Modify the Add Method as follows:

[HttpPost]
public IActionResult Add(Student student)
{
    try
    {
        var created = _studentService.Add(student);
        return CreatedAtAction(nameof(GetById), new { id = created.Id }, created);
    }
    catch (Exception ex)
    {
        _logger.LogError(ex, "Error while adding student");
        return StatusCode(500, "Internal server error");
    }
}

Once you update, please commit these changes.

Why did the merge conflict happen?

Both branches modified the same method: public IActionResult Add(Student student)

Git sees:

  • Different logic inside the same method
  • Same lines changed in two different ways

Git cannot decide: should I keep the validation logic or the error handling logic? A merge conflict occurs.
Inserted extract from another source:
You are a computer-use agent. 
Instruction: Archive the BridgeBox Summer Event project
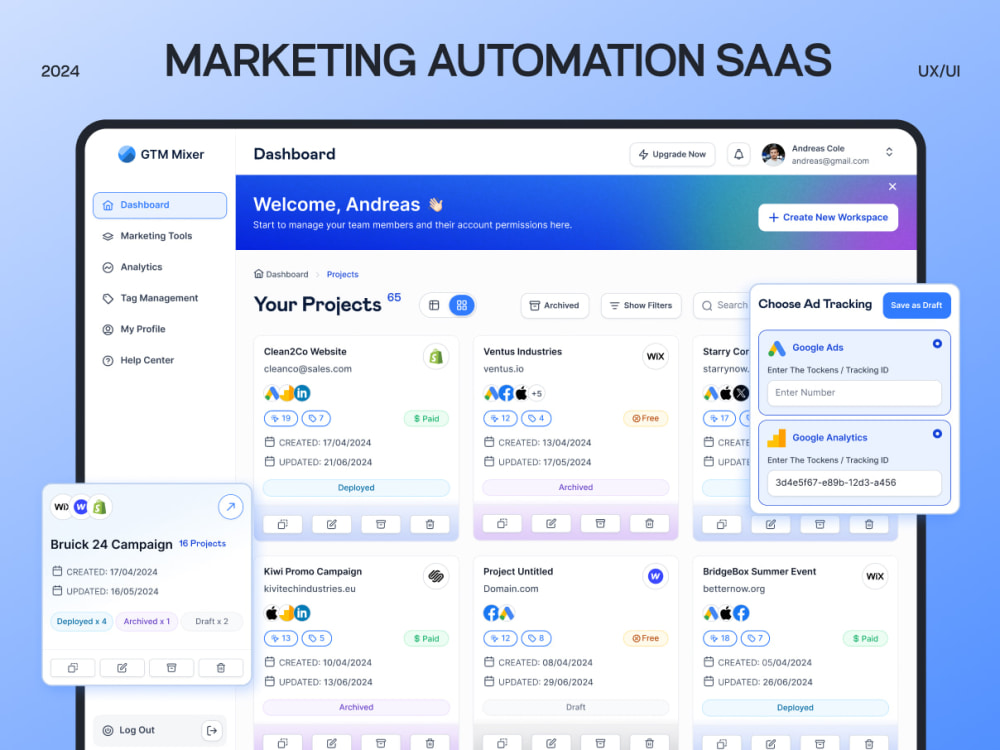(x=820, y=744)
Correct Way to Resolve the Conflict

Business requirement:

  • Validation is needed
  • Logging + error handling is needed

Correct merged code:

[HttpPost]
public IActionResult Add(Student student)
{
    if (string.IsNullOrWhiteSpace(student.Name))
    {
        return BadRequest("Student name is required.");
    }

    try
    {
        var created = _studentService.Add(student);
        return CreatedAtAction(nameof(GetById), new { id = created.Id }, created);
    }
    catch (Exception ex)
    {
        _logger.LogError(ex, "Error while adding student");
        return StatusCode(500, "Internal server error");
    }
}

We accept both, but in the correct order.

How to Do This in Visual Studio Merge Editor?
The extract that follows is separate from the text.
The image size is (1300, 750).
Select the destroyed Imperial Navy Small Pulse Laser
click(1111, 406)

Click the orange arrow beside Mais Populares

When the conflict screen is open:

  1. Do NOT blindly click “Accept Both.”
  2. Click into the Result (final) pane
  3. Manually arrange the code:
      • Copy validation from Incoming
      • Wrap the service call with a try-catch from Current
  4. Ensure order is:
      • if (validation)
      • try { service call }
      • catch { logging }
  5. Click Accept Merge
  6. Build & run the project
How to Reduce Merge Conflicts in a team?

Merge conflicts cannot be avoided completely, but they can be reduced a lot with good team habits.

Best ways to reduce conflicts:

  • Pull/merge the latest main regularly into your branch. This keeps your branch up to date and avoids major conflicts later.
  • Make small, focused branches. Small branches are easier to merge than long-running branches.
  • Commit small logical changes. Smaller commits make conflicts easier to understand and resolve.
  • Avoid editing the same file unnecessarily. If one developer is already working heavily in Program.cs, coordinate before making large changes there.
  • Communicate with the team. If multiple developers are touching shared files, discuss it early.
  • Merge completed work sooner. The longer a branch stays separate, the more likely it is to conflict later.
  • Use clear code organization. Group service registrations, middleware, and configuration cleanly, so edits are easier to combine.
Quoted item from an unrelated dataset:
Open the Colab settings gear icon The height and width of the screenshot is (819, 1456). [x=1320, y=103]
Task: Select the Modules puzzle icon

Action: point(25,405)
Team rule: Frequent sync, small changes, and communication = fewer conflicts.

Conclusion

Merging is a normal and necessary part of Git-based development. It brings completed work from one branch into another branch so the project can continue moving forward. Most merges are automatic, but when two branches change the same code area differently, Git creates a conflict and asks you to decide the correct final result.

In Visual Studio, conflicts are easier to handle because the Merge Editor clearly shows Current, Incoming, and Both. Once you choose the correct combined code, you should always build and test the application to ensure the merged result is correct and stable.